It appears the 11th Circuit largely ignored the amicus brief in upholding Roberson's conviction. (More on the NACDL brief in an upcoming post.) But the nagging question remains: Was a man found guilty because of a joint trial, when he likely would have been acquitted if he had been tried alone? Is "judicial economy" more important than dispensing justice, than getting it right? Those seem to be the kind of troubling questions that produce mixed opinions in legal circles and probably merit en banc review of the full 11th Circuit -- and perhaps, if necessary, clarification from the U.S. Supreme Court. Here's how the 11th Circuit framed the issue in its 37-page opinion:

Roberson . . . argues that the district court should have severed the trial pursuant to Federal Rule of Criminal Procedure 14(a), and failure to do so led to events requiring a new trial. Roberson states that because of joinder he was unable to properly present a reliance on the advice-of-counsel defense. Roberson argues that certain evidence was excluded at trial because it inculpated Gilbert, even though that evidence supported Roberson’s defense that he relied on counsel, Gilbert, in believing his actions were legal. Specifically, the trial court excluded a portion of an FBI agent’s written summary of Roberson’s interview with the FBI in which Roberson states that he had checked with Gilbert to ensure “there was no problem with what they were doing.”

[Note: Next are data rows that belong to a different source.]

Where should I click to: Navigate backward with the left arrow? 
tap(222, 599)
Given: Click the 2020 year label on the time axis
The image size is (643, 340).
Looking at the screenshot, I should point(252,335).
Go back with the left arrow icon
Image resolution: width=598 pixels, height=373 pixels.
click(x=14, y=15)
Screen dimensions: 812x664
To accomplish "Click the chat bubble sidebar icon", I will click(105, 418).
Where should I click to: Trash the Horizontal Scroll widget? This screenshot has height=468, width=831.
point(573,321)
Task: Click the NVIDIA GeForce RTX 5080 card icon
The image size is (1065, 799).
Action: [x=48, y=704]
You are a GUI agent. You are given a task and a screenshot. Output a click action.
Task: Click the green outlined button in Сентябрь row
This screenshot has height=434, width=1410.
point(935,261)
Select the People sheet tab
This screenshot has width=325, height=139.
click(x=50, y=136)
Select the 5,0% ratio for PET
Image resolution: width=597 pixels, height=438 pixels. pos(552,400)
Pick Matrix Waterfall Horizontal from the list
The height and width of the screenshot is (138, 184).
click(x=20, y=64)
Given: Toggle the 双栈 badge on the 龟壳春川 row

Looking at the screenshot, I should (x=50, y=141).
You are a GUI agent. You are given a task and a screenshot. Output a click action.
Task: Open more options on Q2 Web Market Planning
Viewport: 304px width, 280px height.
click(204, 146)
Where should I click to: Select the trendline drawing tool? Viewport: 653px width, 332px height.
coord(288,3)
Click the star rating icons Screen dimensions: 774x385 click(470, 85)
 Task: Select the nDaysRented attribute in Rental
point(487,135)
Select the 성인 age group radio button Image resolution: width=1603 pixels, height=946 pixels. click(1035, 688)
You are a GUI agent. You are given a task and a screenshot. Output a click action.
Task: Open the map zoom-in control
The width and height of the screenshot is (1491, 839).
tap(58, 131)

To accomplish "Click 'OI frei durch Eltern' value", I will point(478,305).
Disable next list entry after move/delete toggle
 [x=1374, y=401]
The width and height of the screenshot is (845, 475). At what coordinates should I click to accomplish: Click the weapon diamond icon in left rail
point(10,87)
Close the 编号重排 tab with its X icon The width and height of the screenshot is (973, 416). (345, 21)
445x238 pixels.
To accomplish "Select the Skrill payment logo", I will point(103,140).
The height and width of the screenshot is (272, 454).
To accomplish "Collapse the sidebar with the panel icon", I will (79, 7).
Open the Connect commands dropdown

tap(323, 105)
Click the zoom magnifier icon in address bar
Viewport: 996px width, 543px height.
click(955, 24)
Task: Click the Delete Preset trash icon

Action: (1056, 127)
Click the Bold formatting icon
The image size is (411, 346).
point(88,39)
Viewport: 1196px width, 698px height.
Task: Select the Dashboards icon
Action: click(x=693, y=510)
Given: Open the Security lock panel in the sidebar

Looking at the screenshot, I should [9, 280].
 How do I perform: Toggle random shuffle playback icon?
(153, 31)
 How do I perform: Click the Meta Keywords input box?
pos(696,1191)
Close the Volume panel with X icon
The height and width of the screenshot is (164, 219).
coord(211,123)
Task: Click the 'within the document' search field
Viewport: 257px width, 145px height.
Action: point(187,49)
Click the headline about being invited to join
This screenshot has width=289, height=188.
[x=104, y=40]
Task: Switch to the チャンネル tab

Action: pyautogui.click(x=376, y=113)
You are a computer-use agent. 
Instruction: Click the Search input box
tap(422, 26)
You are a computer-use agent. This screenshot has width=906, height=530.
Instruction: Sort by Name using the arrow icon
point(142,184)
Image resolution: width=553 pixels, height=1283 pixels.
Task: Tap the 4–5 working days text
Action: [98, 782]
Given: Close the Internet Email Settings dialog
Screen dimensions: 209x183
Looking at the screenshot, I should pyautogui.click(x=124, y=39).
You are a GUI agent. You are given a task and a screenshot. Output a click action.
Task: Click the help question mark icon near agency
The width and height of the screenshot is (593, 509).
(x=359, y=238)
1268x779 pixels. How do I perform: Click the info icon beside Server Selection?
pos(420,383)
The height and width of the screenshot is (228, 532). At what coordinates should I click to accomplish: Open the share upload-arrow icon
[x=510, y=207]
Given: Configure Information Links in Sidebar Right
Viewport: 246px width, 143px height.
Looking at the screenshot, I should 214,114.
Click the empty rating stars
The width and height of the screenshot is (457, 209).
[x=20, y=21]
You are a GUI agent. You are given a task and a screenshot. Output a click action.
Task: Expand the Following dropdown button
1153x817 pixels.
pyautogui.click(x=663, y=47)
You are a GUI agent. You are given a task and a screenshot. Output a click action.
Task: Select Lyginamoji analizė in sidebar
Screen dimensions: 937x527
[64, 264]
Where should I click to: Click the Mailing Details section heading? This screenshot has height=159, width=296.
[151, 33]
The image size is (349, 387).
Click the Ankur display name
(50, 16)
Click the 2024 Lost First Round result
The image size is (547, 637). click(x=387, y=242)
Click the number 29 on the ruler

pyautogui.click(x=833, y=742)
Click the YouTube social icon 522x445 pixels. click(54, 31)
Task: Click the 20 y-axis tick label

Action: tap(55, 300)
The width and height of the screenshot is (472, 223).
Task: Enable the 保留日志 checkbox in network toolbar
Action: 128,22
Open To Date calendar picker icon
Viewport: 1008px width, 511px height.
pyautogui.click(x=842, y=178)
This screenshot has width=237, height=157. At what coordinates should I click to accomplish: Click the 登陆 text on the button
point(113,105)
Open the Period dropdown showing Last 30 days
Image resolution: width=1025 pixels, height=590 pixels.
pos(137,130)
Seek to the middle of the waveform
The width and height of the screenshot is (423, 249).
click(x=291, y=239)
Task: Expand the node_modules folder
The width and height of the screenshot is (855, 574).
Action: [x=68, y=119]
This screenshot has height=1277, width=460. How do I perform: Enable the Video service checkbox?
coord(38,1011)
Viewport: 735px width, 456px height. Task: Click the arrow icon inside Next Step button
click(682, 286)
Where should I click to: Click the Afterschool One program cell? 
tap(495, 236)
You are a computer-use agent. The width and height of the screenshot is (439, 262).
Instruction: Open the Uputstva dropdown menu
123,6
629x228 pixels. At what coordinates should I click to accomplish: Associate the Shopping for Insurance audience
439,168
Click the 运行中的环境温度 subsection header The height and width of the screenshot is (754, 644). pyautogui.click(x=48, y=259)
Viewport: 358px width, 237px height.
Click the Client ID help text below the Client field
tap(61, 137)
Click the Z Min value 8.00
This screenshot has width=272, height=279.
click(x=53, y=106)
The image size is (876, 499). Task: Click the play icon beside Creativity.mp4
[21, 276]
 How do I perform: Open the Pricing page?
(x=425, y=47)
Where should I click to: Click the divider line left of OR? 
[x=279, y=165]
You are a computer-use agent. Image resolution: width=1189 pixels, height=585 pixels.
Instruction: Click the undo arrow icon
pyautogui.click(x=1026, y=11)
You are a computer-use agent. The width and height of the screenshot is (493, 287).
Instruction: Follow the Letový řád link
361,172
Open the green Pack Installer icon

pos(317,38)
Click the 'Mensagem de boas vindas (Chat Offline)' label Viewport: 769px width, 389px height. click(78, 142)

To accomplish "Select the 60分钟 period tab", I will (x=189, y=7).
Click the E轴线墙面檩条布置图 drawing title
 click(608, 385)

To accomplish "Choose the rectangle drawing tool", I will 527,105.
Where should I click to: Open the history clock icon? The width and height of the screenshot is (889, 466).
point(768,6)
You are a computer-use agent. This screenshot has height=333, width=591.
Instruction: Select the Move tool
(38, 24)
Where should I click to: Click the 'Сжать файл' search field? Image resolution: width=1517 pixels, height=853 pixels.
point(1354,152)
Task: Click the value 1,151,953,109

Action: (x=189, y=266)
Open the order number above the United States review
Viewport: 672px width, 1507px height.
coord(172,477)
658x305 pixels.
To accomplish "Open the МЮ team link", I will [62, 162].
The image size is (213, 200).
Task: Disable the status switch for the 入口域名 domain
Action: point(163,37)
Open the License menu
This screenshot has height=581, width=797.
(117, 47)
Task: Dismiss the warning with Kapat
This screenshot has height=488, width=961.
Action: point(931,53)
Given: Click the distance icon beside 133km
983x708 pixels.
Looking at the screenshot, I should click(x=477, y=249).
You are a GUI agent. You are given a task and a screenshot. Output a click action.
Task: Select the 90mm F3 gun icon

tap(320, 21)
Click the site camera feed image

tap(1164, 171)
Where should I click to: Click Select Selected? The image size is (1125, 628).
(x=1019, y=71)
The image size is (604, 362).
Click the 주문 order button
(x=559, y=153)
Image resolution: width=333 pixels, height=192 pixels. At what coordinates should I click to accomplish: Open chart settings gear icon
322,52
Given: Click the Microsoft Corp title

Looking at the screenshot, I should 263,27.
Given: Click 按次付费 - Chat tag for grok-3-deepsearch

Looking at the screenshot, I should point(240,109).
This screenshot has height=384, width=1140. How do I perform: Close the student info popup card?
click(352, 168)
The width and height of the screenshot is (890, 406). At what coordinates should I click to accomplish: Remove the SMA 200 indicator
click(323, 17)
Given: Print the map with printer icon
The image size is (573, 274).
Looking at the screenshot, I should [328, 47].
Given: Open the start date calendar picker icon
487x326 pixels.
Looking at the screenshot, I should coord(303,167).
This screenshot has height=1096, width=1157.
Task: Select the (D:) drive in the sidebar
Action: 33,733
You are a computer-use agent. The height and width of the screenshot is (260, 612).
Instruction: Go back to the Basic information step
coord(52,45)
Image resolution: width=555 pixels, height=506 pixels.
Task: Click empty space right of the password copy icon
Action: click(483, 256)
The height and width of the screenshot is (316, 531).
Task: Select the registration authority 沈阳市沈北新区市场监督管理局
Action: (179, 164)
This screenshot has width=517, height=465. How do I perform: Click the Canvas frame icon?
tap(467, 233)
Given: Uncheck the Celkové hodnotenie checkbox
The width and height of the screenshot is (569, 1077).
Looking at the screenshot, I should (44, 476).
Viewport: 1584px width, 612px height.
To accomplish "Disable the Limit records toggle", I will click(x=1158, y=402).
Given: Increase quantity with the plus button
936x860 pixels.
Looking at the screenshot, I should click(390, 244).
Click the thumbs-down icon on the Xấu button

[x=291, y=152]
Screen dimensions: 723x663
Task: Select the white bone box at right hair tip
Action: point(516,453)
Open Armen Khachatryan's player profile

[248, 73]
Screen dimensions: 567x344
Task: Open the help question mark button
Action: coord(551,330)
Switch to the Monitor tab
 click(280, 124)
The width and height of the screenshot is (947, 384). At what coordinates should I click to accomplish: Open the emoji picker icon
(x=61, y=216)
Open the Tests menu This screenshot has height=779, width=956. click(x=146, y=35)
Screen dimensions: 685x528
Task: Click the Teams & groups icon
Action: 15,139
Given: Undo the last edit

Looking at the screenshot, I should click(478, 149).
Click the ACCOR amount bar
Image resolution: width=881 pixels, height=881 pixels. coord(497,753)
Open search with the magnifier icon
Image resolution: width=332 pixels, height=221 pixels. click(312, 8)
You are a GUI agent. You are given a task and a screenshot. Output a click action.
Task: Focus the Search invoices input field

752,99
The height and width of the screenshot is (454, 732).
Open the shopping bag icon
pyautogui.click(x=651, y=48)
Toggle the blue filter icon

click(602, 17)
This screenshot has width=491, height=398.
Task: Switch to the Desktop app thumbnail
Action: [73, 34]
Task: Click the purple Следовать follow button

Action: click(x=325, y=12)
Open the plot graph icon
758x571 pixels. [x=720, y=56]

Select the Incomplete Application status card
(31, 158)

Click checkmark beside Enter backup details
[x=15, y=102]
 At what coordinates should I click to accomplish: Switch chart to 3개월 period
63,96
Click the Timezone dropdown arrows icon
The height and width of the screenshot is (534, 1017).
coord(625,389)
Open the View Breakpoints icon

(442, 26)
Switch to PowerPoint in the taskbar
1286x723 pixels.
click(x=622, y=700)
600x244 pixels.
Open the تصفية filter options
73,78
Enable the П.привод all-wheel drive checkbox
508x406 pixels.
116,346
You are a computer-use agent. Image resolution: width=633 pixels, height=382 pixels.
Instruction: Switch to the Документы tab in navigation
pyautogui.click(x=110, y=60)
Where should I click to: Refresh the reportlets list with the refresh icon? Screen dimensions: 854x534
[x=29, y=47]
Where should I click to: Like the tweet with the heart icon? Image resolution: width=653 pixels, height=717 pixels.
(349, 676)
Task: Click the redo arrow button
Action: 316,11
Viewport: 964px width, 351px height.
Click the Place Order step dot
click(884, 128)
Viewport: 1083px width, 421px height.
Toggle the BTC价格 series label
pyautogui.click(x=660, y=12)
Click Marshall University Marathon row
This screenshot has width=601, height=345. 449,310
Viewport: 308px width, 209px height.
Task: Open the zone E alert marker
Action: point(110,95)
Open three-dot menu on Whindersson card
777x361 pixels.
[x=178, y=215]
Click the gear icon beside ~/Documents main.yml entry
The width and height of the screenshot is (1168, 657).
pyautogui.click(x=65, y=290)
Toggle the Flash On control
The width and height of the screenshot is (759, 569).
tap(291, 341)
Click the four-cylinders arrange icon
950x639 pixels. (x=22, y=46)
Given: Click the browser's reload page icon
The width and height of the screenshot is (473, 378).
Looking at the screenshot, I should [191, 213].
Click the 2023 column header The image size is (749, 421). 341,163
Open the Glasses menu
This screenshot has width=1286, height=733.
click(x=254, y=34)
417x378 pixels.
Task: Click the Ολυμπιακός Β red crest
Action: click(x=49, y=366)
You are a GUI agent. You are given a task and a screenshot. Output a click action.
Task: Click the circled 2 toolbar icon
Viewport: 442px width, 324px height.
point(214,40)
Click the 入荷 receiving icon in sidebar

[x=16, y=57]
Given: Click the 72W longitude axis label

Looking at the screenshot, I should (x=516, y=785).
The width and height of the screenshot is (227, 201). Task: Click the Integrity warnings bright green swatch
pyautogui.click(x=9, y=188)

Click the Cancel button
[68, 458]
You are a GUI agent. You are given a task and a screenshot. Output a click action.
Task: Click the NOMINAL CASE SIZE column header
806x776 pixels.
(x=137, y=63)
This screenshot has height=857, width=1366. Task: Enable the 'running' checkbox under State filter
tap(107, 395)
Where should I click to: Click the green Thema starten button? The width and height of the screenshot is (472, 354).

Let's take a closer look at the evidence that was excluded, because Roberson was jointly tried with Gilbert, compared to FBI evidence the jury was allowed to see. First, here is the evidence that was allowed:

The full passage at issue, with the portions excluded at trial underlined, states:After the Hubbard trial, Roberson considered what they were doing, i.e., contracting with a state representative, in light of the ethics law but determined that the area targeted by the campaign was not in Robinson’s district. Roberson stated that they (Drummond) have always been very careful, and he (Roberson) has a reputation to maintain. Roberson had a conversation with Gilbert about ethics considerations.

Here is the underlined portion that was kept from the jury:

Roberson had a conversation with Gilbert about ethics considerations. Roberson wanted to know if it was a problem for him (Roberson) to be associated with the effort because he was a lobbyist. Gilbert later told Roberson that he checked with Greg Butrus and Chad Pilcher at Balch, and there was no problem with what they were doing.

What are the legal issues in play here? This is how the 11th Circuit explains them:

Roberson claims this exculpatory evidence was critically important to his advice-of-counsel defense. Roberson also argues that the exclusion of portions of the FBI interview distorted the meaning conveyed by the admitted portions and rejects that any other evidence presented at trial was curative of this omission as the government undermined that evidence in its closing . . . . Although Roberson raised the motion to sever early in the district court’s proceedings, we focus first on the district court’s later denial of a motion for a new trial because if the district court was correct in denying the motion for a new trial then “its earlier rulings not to sever–when it had even less evidence of potential prejudice before it–were necessarily correct.” Blankenship, 382 F.3d at 1121–22. In evaluating whether a motion for a new trial should have been granted, first the court must assess whether there is a risk of prejudice. See Zafiro v. United States, 506 U.S. 534, 538–40 (1993). Next the court must ascertain whether severance was the necessary remedy, as “[t ]here are only two circumstances in which severance is the only permissible remedy[;]” (1) when “there is a serious risk that a joint trial would compromise a specific trial right of one of the defendants,” or (2) to “prevent the jury from making a reliable judgment about guilt or innocence.” Blankenship, 382 F.3d at 1122–23 (quoting Zafiro, 506 U.S. at 539).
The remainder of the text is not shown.